PROBLEM STATEMENT
In the news excerpt about the Mumbai TV ratings scam, for how long did the Broadcast Audience Research Council suspend its weekly TV ratings?

READING PASSAGE
The police named Republic TV as one of the biggest names involved.

An industry often divided now came together to condemn Republic, expressing shock and anger over the scam.

Ratings matter because that’s how advertisers decide which channel they’ll spend on. But the ratings game in India has always been mired in controversy. In the backlash that followed the Mumbai police’s announcement, the Broadcast Audience Research Council has suspended its weekly TV ratings for three months.

But in this case, all might not be what it seems.

Mumbai police commissioner Param Bir Singh held a press conference about the scam on October 8. He said the owners of two Marathi entertainment channels, Fakt Marathi and Box Cinema, had been arrested, and that Republic would be questioned.

The channel petitioned the Supreme Court seeking a CBI probe, but the apex court directed it to approach the high court.

What Singh did not mention during his press conference was the name of another channel that figures in the FIR filed by the Mumbai police. The channel’s name also appears the police complaint by Hansa Research Group Pvt Ltd, a research group contracted by the BARC which had alerted the police to the scam.

This channel is India Today, though the Mumbai police said that its connection to the case was “not substantiated by any of the accused or the witnesses”.

Newslaundry decided to look at the police complaint in the case.

The complaint mentioning India Today

On October 6, an FIR was filed in the Kandivali police station based on a complaint by Nitin Deokar.

Deokar, 55, is the deputy general manager of the Hansa Research Group Pvt Ltd. Hansa maintains 30,000 barometers for the BARC across the country. Two thousand of these barometers are in Mumbai.

Deokar’s complaint was filed against Vishal Bhandari, 21, a relationship manager at Hansa. Bhandari had been arrested on October 6, and the police quoted him as saying that he would “offer money” to households to increase the TRPs of “India Today and other channels”.

Deokar’s complaint said that Hansa’s relationship managers are tasked with installing and maintaining barometers, and “creating awareness” about their use with homeowners.

On June 11, Deokar alleged, he uncovered the “manipulations by Bhandari” during a routine audit visit to the latter’s house in Malad. The audit team found a spare barometer in Bhandari’s house, and discovered that Bhandari’s parents were one of those whose homes had a barometer installed.

On June 17, Bhandari was called into the BARC office in Parel for questioning by Hansa’s operation manager and BARC’s vigilance team, Deokar said. At the time, Bhandari claimed he had been telephoned by a Vinay Tripathi last November. This Tripathi purportedly told him to approach five homeowners in Mumbai and ask them to watch India Today for two hours every day. Tripathi also met with Bhandari at the Malad railway station, the complaint stated, and gave him Rs 5,000 as commission and Rs 1,000 to pay the homeowners Rs 200 each.

Bhandari’s “malpractices” took place from November 2019 to May 2020, Deokar alleged. He would “meet different people” at the Malad railway station to receive money in return.

The complaint identified the five homeowners who had been approached as Tejal Solanki, Neeta Sangoi and Sagar Kanabar in Kandivali (West), Bhandari’s father Ved Bhandari in Malad (West), and Adarsh Shukla in Borivali (West).

After Bhandari was questioned, the complaint said, the audit team visited Solanki’s house. Solanki told the team that Bhandari gave her money to watch India Today every day for two hours.

INFORMATION SHOWN
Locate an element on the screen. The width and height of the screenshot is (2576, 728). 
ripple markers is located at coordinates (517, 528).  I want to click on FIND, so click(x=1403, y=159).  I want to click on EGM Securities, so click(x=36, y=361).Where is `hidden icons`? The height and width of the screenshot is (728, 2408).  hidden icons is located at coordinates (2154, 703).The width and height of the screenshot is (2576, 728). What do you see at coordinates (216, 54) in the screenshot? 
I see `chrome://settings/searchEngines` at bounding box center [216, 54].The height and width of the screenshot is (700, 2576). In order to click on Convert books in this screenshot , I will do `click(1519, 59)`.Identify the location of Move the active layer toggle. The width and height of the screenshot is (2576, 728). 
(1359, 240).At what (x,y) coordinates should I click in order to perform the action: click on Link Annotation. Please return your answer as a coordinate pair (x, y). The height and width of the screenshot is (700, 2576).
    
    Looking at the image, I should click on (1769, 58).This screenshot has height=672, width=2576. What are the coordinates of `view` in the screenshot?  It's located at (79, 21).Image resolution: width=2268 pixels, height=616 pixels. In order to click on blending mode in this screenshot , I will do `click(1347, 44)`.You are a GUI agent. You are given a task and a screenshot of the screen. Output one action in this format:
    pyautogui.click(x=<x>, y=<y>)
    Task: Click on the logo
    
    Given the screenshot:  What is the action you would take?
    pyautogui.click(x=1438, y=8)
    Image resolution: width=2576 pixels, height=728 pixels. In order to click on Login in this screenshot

SOLUTION
For three months.